→ **JOB**
Update the following lines by replacing every instance of "GUI agent" with "screen agent", and keep everything else unchanged.

→ **DATA RECORDS**
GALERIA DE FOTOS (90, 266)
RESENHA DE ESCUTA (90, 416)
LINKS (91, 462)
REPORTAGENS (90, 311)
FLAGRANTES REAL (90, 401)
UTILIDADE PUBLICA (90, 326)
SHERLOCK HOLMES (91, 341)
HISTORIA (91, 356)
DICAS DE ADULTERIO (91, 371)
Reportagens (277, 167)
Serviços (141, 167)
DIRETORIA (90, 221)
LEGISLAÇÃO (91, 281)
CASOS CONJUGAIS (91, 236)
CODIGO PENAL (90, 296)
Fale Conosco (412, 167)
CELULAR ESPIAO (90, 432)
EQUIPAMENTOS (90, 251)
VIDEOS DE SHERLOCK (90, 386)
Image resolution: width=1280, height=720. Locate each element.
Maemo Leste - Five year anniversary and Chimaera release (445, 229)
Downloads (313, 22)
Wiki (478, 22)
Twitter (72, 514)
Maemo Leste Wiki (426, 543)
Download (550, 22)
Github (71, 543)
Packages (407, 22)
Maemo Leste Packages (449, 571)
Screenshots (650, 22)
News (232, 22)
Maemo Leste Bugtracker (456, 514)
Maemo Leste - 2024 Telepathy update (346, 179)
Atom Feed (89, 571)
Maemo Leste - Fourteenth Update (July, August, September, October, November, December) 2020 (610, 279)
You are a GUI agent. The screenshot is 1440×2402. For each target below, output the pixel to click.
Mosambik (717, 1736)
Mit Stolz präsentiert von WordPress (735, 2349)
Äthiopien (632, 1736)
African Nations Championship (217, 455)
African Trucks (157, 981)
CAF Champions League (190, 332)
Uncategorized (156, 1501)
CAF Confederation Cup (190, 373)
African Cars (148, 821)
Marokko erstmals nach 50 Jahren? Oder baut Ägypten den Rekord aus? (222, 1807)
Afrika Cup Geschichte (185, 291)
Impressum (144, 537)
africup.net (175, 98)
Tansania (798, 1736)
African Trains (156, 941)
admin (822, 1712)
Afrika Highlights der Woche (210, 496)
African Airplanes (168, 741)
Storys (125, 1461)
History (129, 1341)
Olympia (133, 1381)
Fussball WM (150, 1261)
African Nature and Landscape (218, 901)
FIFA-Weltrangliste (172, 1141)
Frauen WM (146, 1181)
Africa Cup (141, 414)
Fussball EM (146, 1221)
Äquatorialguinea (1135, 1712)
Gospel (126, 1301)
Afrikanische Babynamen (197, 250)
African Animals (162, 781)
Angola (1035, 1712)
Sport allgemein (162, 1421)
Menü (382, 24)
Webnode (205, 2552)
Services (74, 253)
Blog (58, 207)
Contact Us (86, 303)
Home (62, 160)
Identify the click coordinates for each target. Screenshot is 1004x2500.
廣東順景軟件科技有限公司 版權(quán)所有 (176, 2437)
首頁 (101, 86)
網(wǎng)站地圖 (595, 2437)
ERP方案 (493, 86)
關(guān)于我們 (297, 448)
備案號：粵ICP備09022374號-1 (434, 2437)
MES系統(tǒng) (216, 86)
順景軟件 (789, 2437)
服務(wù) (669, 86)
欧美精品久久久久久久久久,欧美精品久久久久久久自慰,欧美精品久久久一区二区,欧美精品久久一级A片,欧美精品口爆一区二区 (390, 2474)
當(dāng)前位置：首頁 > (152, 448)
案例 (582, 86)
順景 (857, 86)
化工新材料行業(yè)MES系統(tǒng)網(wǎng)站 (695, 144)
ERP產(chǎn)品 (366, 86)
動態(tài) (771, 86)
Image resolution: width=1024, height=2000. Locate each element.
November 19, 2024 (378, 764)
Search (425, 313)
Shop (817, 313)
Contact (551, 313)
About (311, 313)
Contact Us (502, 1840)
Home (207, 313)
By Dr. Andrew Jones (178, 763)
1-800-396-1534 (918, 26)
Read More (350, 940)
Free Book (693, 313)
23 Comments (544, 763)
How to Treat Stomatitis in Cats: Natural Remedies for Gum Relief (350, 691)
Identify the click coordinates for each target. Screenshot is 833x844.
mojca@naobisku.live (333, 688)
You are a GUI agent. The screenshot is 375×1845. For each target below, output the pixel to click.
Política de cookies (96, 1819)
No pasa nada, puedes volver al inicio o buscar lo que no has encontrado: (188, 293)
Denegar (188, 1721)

→ **OUTPUT**
GALERIA DE FOTOS (90, 266)
RESENHA DE ESCUTA (90, 416)
LINKS (91, 462)
REPORTAGENS (90, 311)
FLAGRANTES REAL (90, 401)
UTILIDADE PUBLICA (90, 326)
SHERLOCK HOLMES (91, 341)
HISTORIA (91, 356)
DICAS DE ADULTERIO (91, 371)
Reportagens (277, 167)
Serviços (141, 167)
DIRETORIA (90, 221)
LEGISLAÇÃO (91, 281)
CASOS CONJUGAIS (91, 236)
CODIGO PENAL (90, 296)
Fale Conosco (412, 167)
CELULAR ESPIAO (90, 432)
EQUIPAMENTOS (90, 251)
VIDEOS DE SHERLOCK (90, 386)
Image resolution: width=1280, height=720. Locate each element.
Maemo Leste - Five year anniversary and Chimaera release (445, 229)
Downloads (313, 22)
Wiki (478, 22)
Twitter (72, 514)
Maemo Leste Wiki (426, 543)
Download (550, 22)
Github (71, 543)
Packages (407, 22)
Maemo Leste Packages (449, 571)
Screenshots (650, 22)
News (232, 22)
Maemo Leste Bugtracker (456, 514)
Maemo Leste - 2024 Telepathy update (346, 179)
Atom Feed (89, 571)
Maemo Leste - Fourteenth Update (July, August, September, October, November, December) 2020 (610, 279)
You are a screen agent. The screenshot is 1440×2402. For each target below, output the pixel to click.
Mosambik (717, 1736)
Mit Stolz präsentiert von WordPress (735, 2349)
Äthiopien (632, 1736)
African Nations Championship (217, 455)
African Trucks (157, 981)
CAF Champions League (190, 332)
Uncategorized (156, 1501)
CAF Confederation Cup (190, 373)
African Cars (148, 821)
Marokko erstmals nach 50 Jahren? Oder baut Ägypten den Rekord aus? (222, 1807)
Afrika Cup Geschichte (185, 291)
Impressum (144, 537)
africup.net (175, 98)
Tansania (798, 1736)
African Trains (156, 941)
admin (822, 1712)
Afrika Highlights der Woche (210, 496)
African Airplanes (168, 741)
Storys (125, 1461)
History (129, 1341)
Olympia (133, 1381)
Fussball WM (150, 1261)
African Nature and Landscape (218, 901)
FIFA-Weltrangliste (172, 1141)
Frauen WM (146, 1181)
Africa Cup (141, 414)
Fussball EM (146, 1221)
Äquatorialguinea (1135, 1712)
Gospel (126, 1301)
Afrikanische Babynamen (197, 250)
African Animals (162, 781)
Angola (1035, 1712)
Sport allgemein (162, 1421)
Menü (382, 24)
Webnode (205, 2552)
Services (74, 253)
Blog (58, 207)
Contact Us (86, 303)
Home (62, 160)
Identify the click coordinates for each target. Screenshot is 1004x2500.
廣東順景軟件科技有限公司 版權(quán)所有 (176, 2437)
首頁 (101, 86)
網(wǎng)站地圖 (595, 2437)
ERP方案 (493, 86)
關(guān)于我們 (297, 448)
備案號：粵ICP備09022374號-1 (434, 2437)
MES系統(tǒng) (216, 86)
順景軟件 (789, 2437)
服務(wù) (669, 86)
欧美精品久久久久久久久久,欧美精品久久久久久久自慰,欧美精品久久久一区二区,欧美精品久久一级A片,欧美精品口爆一区二区 (390, 2474)
當(dāng)前位置：首頁 > (152, 448)
案例 (582, 86)
順景 (857, 86)
化工新材料行業(yè)MES系統(tǒng)網(wǎng)站 (695, 144)
ERP產(chǎn)品 (366, 86)
動態(tài) (771, 86)
Image resolution: width=1024, height=2000. Locate each element.
November 19, 2024 (378, 764)
Search (425, 313)
Shop (817, 313)
Contact (551, 313)
About (311, 313)
Contact Us (502, 1840)
Home (207, 313)
By Dr. Andrew Jones (178, 763)
1-800-396-1534 (918, 26)
Read More (350, 940)
Free Book (693, 313)
23 Comments (544, 763)
How to Treat Stomatitis in Cats: Natural Remedies for Gum Relief (350, 691)
Identify the click coordinates for each target. Screenshot is 833x844.
mojca@naobisku.live (333, 688)
You are a screen agent. The screenshot is 375×1845. For each target below, output the pixel to click.
Política de cookies (96, 1819)
No pasa nada, puedes volver al inicio o buscar lo que no has encontrado: (188, 293)
Denegar (188, 1721)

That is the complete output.